Try it ▸ Reproduce all the entries, matching the original word for word.

[Data entries]

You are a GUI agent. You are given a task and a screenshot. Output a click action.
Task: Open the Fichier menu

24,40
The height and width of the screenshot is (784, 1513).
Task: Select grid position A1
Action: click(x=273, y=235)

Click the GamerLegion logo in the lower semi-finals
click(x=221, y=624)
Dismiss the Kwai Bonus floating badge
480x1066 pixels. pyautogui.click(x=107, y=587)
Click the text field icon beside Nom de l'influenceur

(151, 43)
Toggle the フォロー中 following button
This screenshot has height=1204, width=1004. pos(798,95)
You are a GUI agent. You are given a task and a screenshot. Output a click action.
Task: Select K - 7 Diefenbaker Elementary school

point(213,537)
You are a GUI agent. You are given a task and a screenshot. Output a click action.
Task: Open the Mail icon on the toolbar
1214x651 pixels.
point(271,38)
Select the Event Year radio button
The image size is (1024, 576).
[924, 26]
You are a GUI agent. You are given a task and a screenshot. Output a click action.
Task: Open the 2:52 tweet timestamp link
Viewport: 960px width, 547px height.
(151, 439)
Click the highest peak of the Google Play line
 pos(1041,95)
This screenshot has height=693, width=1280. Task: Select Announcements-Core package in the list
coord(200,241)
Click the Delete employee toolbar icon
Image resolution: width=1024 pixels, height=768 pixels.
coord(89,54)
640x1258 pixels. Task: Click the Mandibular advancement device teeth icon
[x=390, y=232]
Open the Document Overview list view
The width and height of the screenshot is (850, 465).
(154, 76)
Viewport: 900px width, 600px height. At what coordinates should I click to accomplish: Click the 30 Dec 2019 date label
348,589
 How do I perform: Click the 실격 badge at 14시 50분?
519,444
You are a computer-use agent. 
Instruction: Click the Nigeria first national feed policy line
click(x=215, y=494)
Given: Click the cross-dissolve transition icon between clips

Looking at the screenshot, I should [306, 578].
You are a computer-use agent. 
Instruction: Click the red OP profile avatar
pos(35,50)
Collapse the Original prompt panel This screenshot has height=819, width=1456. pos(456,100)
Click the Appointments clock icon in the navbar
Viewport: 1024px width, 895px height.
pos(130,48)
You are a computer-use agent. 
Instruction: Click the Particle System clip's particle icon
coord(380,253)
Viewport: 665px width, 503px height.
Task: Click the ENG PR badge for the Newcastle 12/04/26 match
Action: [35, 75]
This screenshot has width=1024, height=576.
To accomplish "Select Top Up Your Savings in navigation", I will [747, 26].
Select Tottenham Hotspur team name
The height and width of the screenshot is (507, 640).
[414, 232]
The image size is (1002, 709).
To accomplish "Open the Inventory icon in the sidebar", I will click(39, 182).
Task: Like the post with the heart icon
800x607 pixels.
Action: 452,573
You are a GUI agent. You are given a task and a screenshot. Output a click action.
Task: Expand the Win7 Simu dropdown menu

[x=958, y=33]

Result below ▸
You are a GUI agent. You are given a task and a screenshot. Output a click action.
Task: Open the Fichier menu

24,40
The height and width of the screenshot is (784, 1513).
Task: Select grid position A1
Action: click(x=273, y=235)

Click the GamerLegion logo in the lower semi-finals
click(x=221, y=624)
Dismiss the Kwai Bonus floating badge
480x1066 pixels. pyautogui.click(x=107, y=587)
Click the text field icon beside Nom de l'influenceur

(151, 43)
Toggle the フォロー中 following button
This screenshot has height=1204, width=1004. pos(798,95)
You are a GUI agent. You are given a task and a screenshot. Output a click action.
Task: Select K - 7 Diefenbaker Elementary school

point(213,537)
You are a GUI agent. You are given a task and a screenshot. Output a click action.
Task: Open the Mail icon on the toolbar
1214x651 pixels.
point(271,38)
Select the Event Year radio button
The image size is (1024, 576).
[924, 26]
You are a GUI agent. You are given a task and a screenshot. Output a click action.
Task: Open the 2:52 tweet timestamp link
Viewport: 960px width, 547px height.
(151, 439)
Click the highest peak of the Google Play line
 pos(1041,95)
This screenshot has height=693, width=1280. Task: Select Announcements-Core package in the list
coord(200,241)
Click the Delete employee toolbar icon
Image resolution: width=1024 pixels, height=768 pixels.
coord(89,54)
640x1258 pixels. Task: Click the Mandibular advancement device teeth icon
[x=390, y=232]
Open the Document Overview list view
The width and height of the screenshot is (850, 465).
(154, 76)
Viewport: 900px width, 600px height. At what coordinates should I click to accomplish: Click the 30 Dec 2019 date label
348,589
 How do I perform: Click the 실격 badge at 14시 50분?
519,444
You are a computer-use agent. 
Instruction: Click the Nigeria first national feed policy line
click(x=215, y=494)
Given: Click the cross-dissolve transition icon between clips

Looking at the screenshot, I should [306, 578].
You are a computer-use agent. 
Instruction: Click the red OP profile avatar
pos(35,50)
Collapse the Original prompt panel This screenshot has height=819, width=1456. pos(456,100)
Click the Appointments clock icon in the navbar
Viewport: 1024px width, 895px height.
pos(130,48)
You are a computer-use agent. 
Instruction: Click the Particle System clip's particle icon
coord(380,253)
Viewport: 665px width, 503px height.
Task: Click the ENG PR badge for the Newcastle 12/04/26 match
Action: [35, 75]
This screenshot has width=1024, height=576.
To accomplish "Select Top Up Your Savings in navigation", I will [747, 26].
Select Tottenham Hotspur team name
The height and width of the screenshot is (507, 640).
[414, 232]
The image size is (1002, 709).
To accomplish "Open the Inventory icon in the sidebar", I will click(39, 182).
Task: Like the post with the heart icon
800x607 pixels.
Action: 452,573
You are a GUI agent. You are given a task and a screenshot. Output a click action.
Task: Expand the Win7 Simu dropdown menu

[x=958, y=33]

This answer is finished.